[Data on locating visible targets]

--*--

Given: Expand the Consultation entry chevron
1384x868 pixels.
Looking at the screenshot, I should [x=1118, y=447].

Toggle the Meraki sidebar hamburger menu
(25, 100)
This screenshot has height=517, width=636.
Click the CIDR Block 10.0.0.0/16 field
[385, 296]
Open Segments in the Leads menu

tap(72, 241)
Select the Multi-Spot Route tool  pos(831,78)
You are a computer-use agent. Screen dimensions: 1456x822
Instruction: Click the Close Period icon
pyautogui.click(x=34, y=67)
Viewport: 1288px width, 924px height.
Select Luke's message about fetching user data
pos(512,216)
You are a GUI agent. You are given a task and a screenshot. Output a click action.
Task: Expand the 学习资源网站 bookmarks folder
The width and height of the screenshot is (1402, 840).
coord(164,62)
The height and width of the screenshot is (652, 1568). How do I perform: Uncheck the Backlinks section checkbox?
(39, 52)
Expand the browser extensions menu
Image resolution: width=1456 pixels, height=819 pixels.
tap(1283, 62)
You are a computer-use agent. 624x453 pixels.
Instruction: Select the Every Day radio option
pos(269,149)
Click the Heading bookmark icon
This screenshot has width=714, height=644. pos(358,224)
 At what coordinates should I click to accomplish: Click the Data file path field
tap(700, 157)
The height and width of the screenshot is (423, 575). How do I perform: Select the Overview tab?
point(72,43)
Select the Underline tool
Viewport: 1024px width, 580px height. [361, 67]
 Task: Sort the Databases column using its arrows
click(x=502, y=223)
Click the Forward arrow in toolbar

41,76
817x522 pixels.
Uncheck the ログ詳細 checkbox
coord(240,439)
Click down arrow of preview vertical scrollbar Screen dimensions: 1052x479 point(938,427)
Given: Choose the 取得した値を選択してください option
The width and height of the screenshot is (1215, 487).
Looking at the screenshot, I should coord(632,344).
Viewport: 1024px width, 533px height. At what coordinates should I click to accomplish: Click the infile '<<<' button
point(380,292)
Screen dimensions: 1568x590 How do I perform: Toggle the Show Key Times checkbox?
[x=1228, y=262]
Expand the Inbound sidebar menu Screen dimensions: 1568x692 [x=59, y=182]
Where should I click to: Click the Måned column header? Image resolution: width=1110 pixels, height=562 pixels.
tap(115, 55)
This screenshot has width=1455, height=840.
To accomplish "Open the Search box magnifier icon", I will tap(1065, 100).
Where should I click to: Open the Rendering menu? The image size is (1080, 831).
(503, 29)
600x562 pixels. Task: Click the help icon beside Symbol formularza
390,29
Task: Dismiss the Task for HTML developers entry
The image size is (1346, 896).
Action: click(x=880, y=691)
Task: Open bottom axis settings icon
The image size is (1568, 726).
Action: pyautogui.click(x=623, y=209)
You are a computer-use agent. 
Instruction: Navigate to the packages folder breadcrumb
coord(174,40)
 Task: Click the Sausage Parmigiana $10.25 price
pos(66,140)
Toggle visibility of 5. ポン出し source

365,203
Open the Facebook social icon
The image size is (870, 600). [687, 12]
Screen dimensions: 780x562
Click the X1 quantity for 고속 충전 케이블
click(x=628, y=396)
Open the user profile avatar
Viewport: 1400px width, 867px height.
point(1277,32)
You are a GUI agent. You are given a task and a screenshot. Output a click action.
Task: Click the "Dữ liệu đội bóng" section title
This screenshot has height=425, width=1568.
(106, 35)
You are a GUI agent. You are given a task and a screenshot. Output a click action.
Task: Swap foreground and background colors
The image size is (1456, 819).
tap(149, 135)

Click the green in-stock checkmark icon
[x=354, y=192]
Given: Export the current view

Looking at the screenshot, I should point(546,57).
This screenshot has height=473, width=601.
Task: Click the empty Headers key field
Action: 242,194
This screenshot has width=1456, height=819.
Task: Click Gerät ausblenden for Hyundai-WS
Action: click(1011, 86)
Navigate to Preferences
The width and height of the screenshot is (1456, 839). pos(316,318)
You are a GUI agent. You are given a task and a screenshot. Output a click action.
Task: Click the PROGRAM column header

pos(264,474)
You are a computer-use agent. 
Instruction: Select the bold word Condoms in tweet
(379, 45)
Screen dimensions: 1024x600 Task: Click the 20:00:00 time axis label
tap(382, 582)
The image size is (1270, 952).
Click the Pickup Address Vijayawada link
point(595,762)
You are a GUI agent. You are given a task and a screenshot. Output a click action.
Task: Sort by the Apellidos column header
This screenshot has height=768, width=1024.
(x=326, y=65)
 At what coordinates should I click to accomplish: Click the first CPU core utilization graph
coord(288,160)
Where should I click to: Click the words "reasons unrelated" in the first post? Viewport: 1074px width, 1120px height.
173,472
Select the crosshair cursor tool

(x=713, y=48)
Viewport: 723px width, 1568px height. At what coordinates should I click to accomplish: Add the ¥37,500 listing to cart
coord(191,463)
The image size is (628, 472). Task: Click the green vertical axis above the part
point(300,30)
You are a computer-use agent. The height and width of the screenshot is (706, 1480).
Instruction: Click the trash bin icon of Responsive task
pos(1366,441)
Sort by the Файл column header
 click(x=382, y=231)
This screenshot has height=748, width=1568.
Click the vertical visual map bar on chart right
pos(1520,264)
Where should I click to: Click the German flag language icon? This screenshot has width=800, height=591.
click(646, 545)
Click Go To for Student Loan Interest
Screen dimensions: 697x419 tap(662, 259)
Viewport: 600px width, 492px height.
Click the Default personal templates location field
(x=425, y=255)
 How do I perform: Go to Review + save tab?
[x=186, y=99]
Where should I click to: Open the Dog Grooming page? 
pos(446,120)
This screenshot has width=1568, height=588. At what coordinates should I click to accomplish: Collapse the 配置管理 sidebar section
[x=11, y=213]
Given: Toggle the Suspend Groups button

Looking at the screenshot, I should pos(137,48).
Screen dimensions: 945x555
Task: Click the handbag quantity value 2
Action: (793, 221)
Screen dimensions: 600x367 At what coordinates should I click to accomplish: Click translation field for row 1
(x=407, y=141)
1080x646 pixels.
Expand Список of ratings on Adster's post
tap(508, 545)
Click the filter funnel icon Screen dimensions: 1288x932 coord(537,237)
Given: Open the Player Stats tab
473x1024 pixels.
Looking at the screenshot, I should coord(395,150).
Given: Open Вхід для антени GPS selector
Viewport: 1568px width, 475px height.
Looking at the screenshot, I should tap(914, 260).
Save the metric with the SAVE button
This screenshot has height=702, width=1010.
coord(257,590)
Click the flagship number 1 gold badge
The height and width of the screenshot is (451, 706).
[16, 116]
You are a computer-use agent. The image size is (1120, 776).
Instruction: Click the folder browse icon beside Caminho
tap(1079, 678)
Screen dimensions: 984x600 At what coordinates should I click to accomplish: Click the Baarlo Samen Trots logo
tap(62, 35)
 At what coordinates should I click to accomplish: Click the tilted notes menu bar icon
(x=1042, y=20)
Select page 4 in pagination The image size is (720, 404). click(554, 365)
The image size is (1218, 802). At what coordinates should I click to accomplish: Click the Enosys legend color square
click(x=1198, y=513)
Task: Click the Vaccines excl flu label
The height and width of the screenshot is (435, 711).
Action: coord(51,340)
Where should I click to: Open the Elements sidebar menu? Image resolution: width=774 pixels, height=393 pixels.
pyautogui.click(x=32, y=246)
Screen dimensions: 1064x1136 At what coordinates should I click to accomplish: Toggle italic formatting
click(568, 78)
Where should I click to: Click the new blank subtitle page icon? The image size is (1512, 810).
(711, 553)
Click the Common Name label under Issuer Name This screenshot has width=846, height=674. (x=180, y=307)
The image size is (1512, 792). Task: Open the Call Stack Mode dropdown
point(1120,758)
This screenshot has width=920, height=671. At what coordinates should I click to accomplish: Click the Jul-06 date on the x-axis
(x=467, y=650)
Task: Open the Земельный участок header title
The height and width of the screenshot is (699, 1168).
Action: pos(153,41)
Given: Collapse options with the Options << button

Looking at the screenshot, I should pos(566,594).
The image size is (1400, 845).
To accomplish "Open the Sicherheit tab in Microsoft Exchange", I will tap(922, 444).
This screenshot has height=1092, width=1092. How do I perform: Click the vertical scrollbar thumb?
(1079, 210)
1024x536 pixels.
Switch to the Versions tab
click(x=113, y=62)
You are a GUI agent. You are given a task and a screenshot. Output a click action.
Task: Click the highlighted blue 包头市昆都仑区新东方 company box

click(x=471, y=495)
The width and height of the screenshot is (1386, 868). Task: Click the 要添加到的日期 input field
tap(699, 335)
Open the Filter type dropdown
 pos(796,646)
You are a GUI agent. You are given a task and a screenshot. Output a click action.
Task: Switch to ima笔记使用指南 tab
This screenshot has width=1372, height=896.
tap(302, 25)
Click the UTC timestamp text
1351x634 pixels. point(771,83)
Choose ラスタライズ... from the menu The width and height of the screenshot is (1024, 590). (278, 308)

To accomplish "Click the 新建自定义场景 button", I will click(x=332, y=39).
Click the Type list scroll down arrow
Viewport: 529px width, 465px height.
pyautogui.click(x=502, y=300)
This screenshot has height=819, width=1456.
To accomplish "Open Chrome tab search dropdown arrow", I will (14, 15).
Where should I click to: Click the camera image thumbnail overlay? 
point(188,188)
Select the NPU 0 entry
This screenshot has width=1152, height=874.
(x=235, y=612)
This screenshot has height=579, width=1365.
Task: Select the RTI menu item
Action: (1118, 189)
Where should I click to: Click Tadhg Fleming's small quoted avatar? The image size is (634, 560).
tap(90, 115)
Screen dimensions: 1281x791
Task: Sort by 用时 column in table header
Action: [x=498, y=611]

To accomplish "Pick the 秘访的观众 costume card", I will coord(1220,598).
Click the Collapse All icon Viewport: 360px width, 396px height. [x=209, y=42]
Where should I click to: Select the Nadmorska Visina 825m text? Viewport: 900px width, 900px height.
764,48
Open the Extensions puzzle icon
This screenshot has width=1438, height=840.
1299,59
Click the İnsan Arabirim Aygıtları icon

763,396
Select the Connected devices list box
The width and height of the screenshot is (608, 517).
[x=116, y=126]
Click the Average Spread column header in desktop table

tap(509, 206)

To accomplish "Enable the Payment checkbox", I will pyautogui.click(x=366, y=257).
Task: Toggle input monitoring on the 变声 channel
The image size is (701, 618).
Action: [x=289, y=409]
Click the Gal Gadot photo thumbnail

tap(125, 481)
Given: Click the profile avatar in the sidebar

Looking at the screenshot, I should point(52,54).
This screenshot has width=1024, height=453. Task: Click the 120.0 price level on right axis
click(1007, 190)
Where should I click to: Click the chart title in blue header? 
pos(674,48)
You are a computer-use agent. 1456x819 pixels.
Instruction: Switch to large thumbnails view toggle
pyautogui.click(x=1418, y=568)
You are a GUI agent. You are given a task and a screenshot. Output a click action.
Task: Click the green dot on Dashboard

--*--

What is asked — Copy out everything from the line containing "Viewport: 1024px width, 533px" down to the line containing "[x=1228, y=262]", both of those lines included, exactly as they appear.

Reply to the exercise —
Viewport: 1024px width, 533px height. At what coordinates should I click to accomplish: Click the infile '<<<' button
point(380,292)
Screen dimensions: 1568x590 How do I perform: Toggle the Show Key Times checkbox?
[x=1228, y=262]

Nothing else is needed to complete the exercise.